Black box testing hundreds of data connectors

Collectively, organizations use thousands of platforms, databases, file systems, and other data silos to run their businesses. Every silo contains a partial view into the business, making it nearly impossible to make data driven decisions without integrating the data sources into a single view. Given the breadth of possible integrations today and in the future, this presents a monumental engineering challenge. 

Airbyte was created to solve this problem. Our founding thesis is that the only way to fully solve data movement is via an extensible, decentralized, open source approach. Therefore, we see our role as that of enabling the building and maintenance of thousands of data connectors with minimal effort. To facilitate creating and maintaining connectors we have created both a Connector Development Kit (CDK), so that developers write less code for each connector, and a suite of Connector Acceptance Tests (CAT). Connector Acceptance Tests are the focus of this article. CATs are black box, platform-agnostic test suites that validate a connector “behaves correctly” and follows best practices. 

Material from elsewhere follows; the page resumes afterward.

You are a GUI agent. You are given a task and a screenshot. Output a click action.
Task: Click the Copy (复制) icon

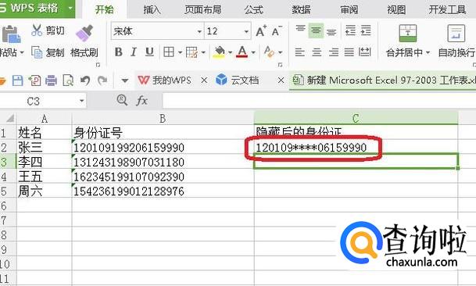coord(37,52)
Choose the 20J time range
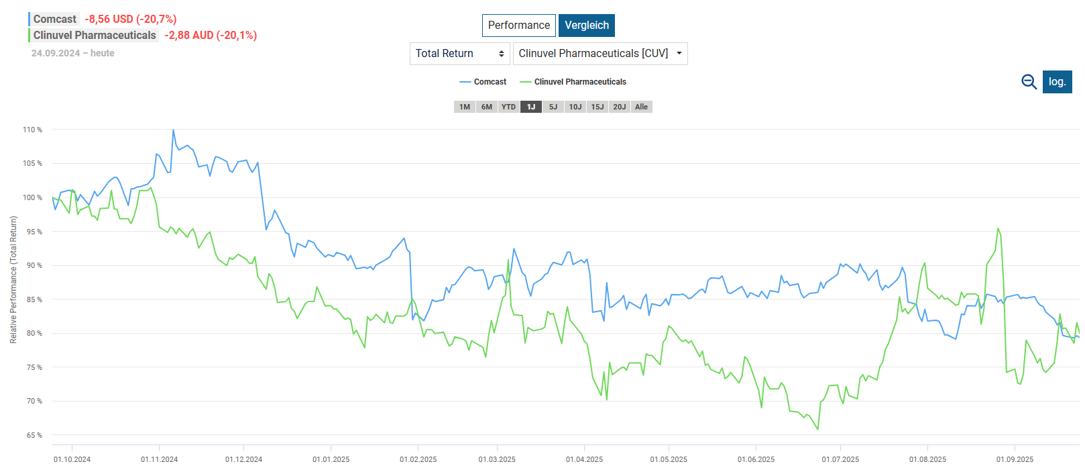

The ideas in this article can be summarized as follows: 

  1. Airbyte wants to minimize the effort to build & maintain thousands of robust, high quality data connectors.
  2. Building robust software requires automated testing techniques like black box testing: before shipping something to the user, we must verify it behaves correctly under both “happy” and adverse conditions.
  3. For Airbyte connectors to behave correctly, they must follow the Airbyte Specification: a set of common rules and behaviors which allow any pair of connectors to “talk to each other” via Airbyte.
  4. Since Airbyte’s goal is enabling thousands of data connectors, we can significantly reduce the developer effort required for testing by providing a set of prebuilt test suites (CATs) which can be used by every connector, regardless of the data silo it connects to or its implementation language.
  5. In our experience, CATs have provided us with a lot of quality and velocity advantages. We’ll discuss those and the lessons learned.
  6. While CATs provide immense value, they are not comprehensive. We discuss their limitations and the need for additional testing to verify connector quality.

Defining correct behavior: implementing the Airbyte specification

The Airbyte Specification describes the rules and behaviors which allow any pair of data connectors to “talk to each other” via Airbyte. As a quick recap, there are two types of connectors in Airbyte: 

  • Source connectors: They can extract data from an underlying API or database.
  • Destination connectors: They can write data to an underlying API or database.

For simplicity, we’ll only discuss source connectors for the rest of this article. But the same ideas and lessons apply to destination connectors as well. 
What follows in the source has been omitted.